## Set problem
Convert the items between the lines holding "Contact Us (88, 768)" and "Sunday Sippers", inclusive, into a JSON list of strings with one string per line, leaving out any blank lines.

## Extracted data
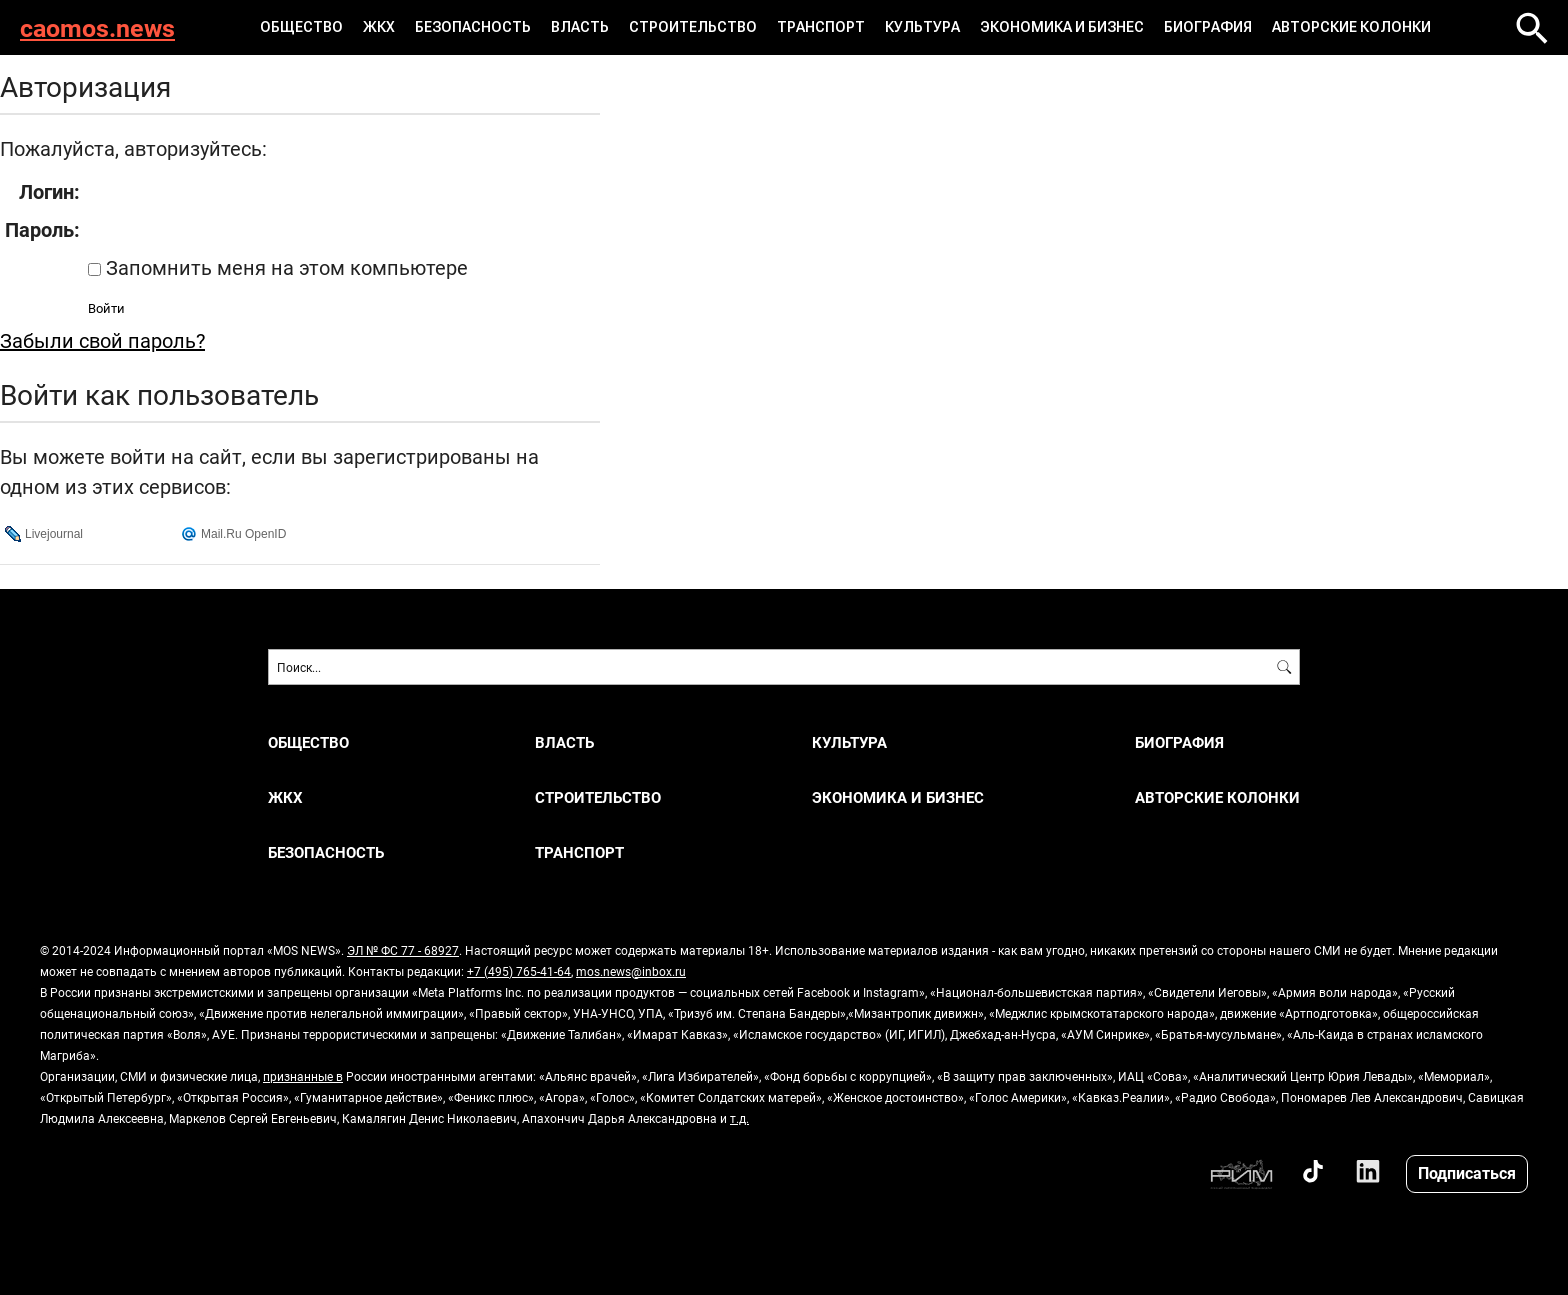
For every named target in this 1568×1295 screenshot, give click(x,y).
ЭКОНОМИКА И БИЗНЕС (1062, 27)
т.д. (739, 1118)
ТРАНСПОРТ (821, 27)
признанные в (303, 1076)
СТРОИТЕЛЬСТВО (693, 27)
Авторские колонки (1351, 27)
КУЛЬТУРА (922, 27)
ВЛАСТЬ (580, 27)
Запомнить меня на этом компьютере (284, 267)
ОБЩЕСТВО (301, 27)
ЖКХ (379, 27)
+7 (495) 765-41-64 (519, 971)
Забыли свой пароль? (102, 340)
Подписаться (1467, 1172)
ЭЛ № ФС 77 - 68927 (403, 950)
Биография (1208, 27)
...
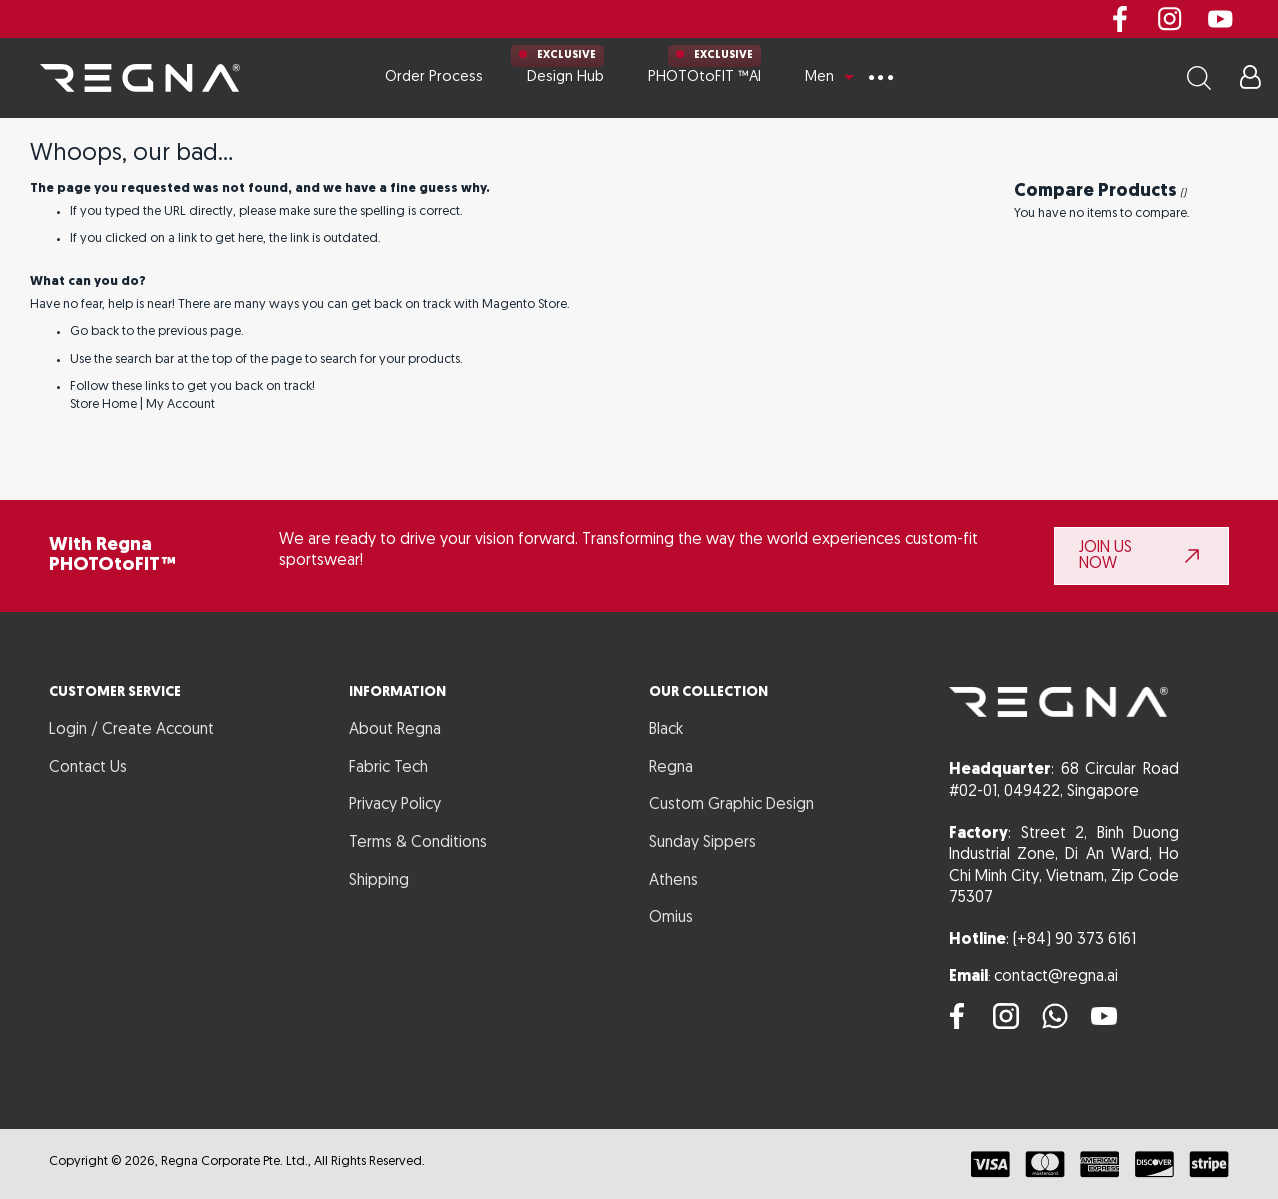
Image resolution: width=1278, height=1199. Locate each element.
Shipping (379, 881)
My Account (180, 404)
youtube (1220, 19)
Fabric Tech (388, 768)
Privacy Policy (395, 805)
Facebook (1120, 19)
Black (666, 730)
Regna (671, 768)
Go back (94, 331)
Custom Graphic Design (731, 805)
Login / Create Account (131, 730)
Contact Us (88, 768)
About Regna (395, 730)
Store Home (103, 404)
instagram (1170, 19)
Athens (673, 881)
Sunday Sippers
==
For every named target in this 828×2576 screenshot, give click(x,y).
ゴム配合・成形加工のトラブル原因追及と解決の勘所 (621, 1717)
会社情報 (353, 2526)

## Reply
[
  "Contact Us (88, 768)",
  "About Regna (395, 730)",
  "Store Home (103, 404)",
  "instagram (1170, 19)",
  "Athens (673, 881)",
  "Sunday Sippers"
]